A tale of two rules: The intersection between WTO and OECD disciplines on export credit support

Dominic Coppens and Todd Friedbacher's column represents the fourth chapter for Global Policy’s e-book, 'The Future of Foreign Trade Support – Setting Global Standards for Export Credit and Political Risk Insurance'. Contributions from academics and practitioners will be serialised on Global Policy until the e-book’s release in the second quarter of 2015. Find out more here.

Policy implications

  • To Participants to the OECD Arrangement: Be aware that your export credit support might not be WTO-consistent, even where it conforms to the OECD Arrangement.
  • To non-Participants to the OECD Arrangement: Be aware that your export credit support will not be WTO-consistent unless, at a minimum, it conforms to the interest rate provisions of the OECD Arrangement.
  • To all countries: work to develop a consolidated, comprehensive set of multilateral disciplines on export credits under the WTO, with input from the OECD.
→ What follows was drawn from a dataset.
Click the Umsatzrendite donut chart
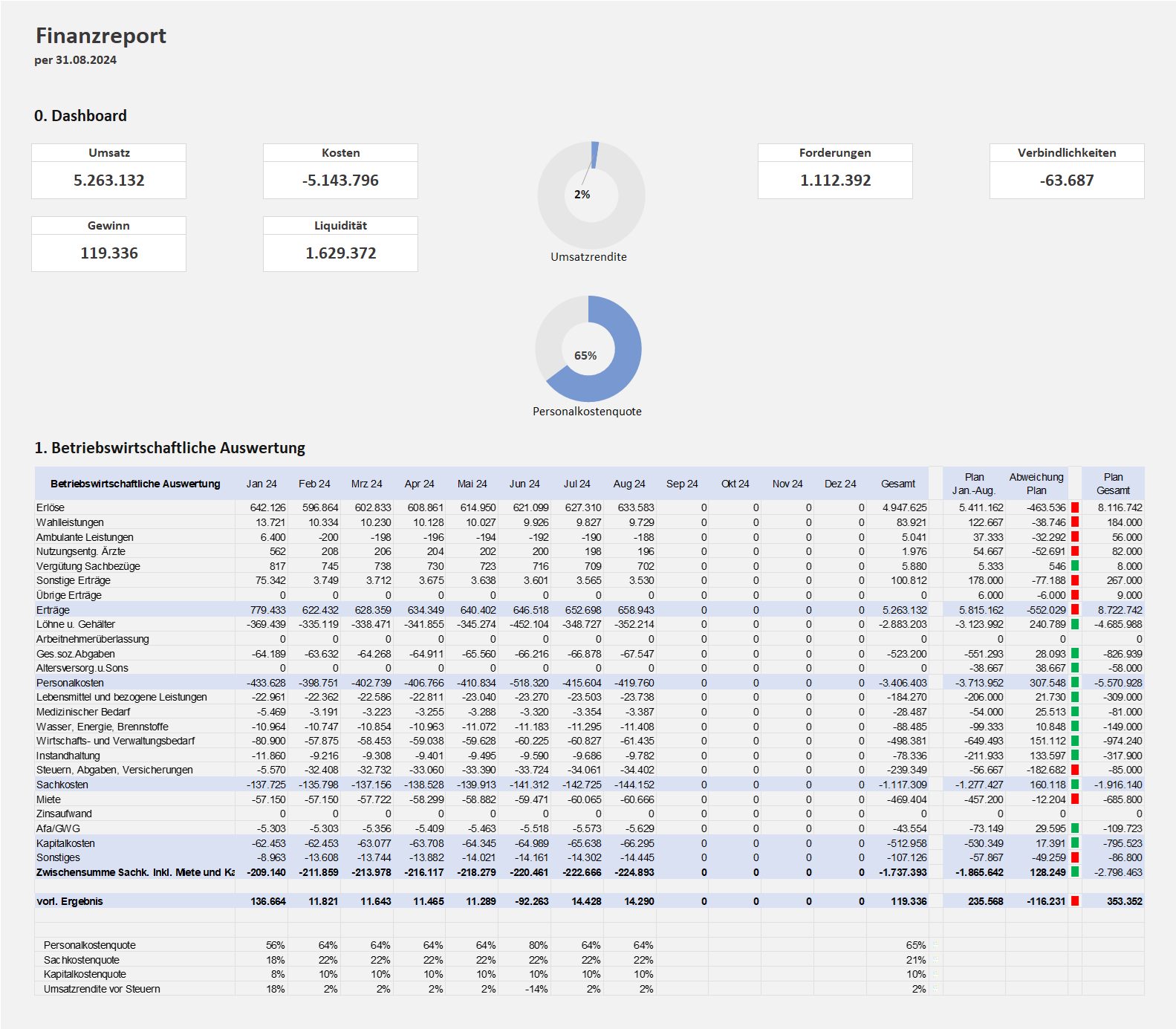 click(591, 196)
With which international rules must export credit agencies (ECAs) comply when they provide export credit support to their exporters of industrial products? In considerable part, the answer depends on where the question is asked. If you are en promenade in Paris, ideally close to the OECD building, you may be referred to the OECD Arrangement on Officially Supported Export Credits (OECD Arrangement). The OECD Arrangement is a gentlemen’s agreement among nine high-income member governments (including the EU, with its 28 member states) (OECD Participants). But if you travel 553 km southeast to Geneva, where the World Trade Organization (WTO) is based on the shores of Lac Léman, you may instead be referred to the WTO treaty and, specifically, the Agreement on Subsidies and Countervailing Measures (SCM Agreement), one of the multilateral trade agreements that disciplines trade between the WTO’s 160 Members, and that is enforceable through binding WTO dispute settlement.

To be fair, outside Geneva circles or the multilateral trade community, not everyone seems to know the reach of the WTO rules on export credits. When extending export credit support, ECAs of OECD Participants seem primarily concerned about adhering to the OECD Arrangement. They seem to assume that if the support conforms to the OECD Arrangement, it will therefore also be WTO-consistent. Conversely, ECAs of non-OECD Participants might think that no international rules apply to their export credit support because their countries are not signatories to the OECD Arrangement. Each misunderstands the situation.

In this short commentary, we seek to correct both misunderstandings by discussing the intersection between the OECD and WTO disciplines on export credit support. After tracing the historical origins of both sets of disciplines, we discuss the reach of the WTO rules and explain the role played by the OECD Arrangement within this framework. In the closing section, we briefly explore how this interplay between WTO and OECD rules could evolve in the coming years.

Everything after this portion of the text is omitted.